As each season ended; new features, weapons, and landscape changes to the map came to Fortnite. With each update, things would be broken and almost immediately fixed upon feedback from the fans. There was always something new to check out when you would dive back onto the island. While I concede that Fortnite does things well, I do not think they are doing it the best. Enter Rare’s Sea of Thieves.
Released in March of 2018, Sea of Thieves was bogged down by awful connectivity and other issues. The next day, Rare released a video on their YouTube detailing their plans to fix all of these issues. They outlined every issue they had heard about and what they were going to do about it. This trend continues every Wednesday—Joe Neate (executive producer) or another producer on the team will give an update to the fans about what progress is being made on the game. Every bug fix they find or hear about is addressed right to the fans. This is not the only thing being done right.
Every time a new feature was planned and the response was negative, Rare immediately changed or dropped it. Micro-transactions were planned three months after launch and immediately were scrapped after the players voiced their concerns. When the players were faced with the prospect of being charged by the Ferry of the Damned when they died, they let Rare know and the plan was scrapped. They have even delayed added content to fix issues with both the game and the possible bugs the expansions could introduce. Players’ suggestions are given serious consideration and added to the game based on demand for said feature.
When the players wanted more to do in the world, Rare gave more quest types and ways to play. A new emerging threat came in the form of the Megalodon and in a later update, volcanoes. Players wanted more ship custom options, and they were given. When three-man crews wanted a ship to play to their size, the developers gave them one. Every need that the community had was fulfilled. See a need, fill a need indeed!
Each new feature given was a new opportunity for the players to think of new ways to mess around. When the Speaking Trumpet was added in The Hungering Deep expansion, a player took it upon themselves to use this tool to Rick Roll the seas. What one sees as a mere communication device, another sees a practical joke waiting to happen. When the ability to trap snakes came, players used them to deter enemies from dropping/raising their anchors when the crew was busy elsewhere. Giant powder-kegs were combined with pistols and crows nests to sink ships with one shot. The tools that were given, had no rules attached. If you could imagine it, you could figure out a way to make it happen.

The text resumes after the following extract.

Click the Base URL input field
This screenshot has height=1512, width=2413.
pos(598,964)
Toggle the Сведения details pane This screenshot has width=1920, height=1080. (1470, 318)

What has been viewed as an empty, repetitive experience before has become something more rich. While the game itself is not perfect by any means, the way the game has naturally evolved is due to the community and developer working in harmony. There is not just a Twitter or blog post telling you about what is happening—a person is looking at you telling you everything this is happening; no enigmatic presence is needed. Even more wonderful, the developer streams the game on a weekly basis to hang out and play the game with the community.
Developers are always doing their best to find a way to keep players interested in playing their games. Tom Clancy’s Rainbow Six Siege is on its fourth year of updates. You can pay to unlock the new operators or grind out the unlocks. Destiny 2 has an Annual Pass to keep players invested with both paid and free content. But at the end of the day, it is rare to see a developer have so much public love and passion for their own game and have fun with their community. You can have a great presence on Twitter and Reddit, but it cannot beat having a smiling face greet you every week telling you about the fun you will have in the coming update.
If you want players to stick with you, do the Rare Thing. Be personal with your community, and show them how much you love them.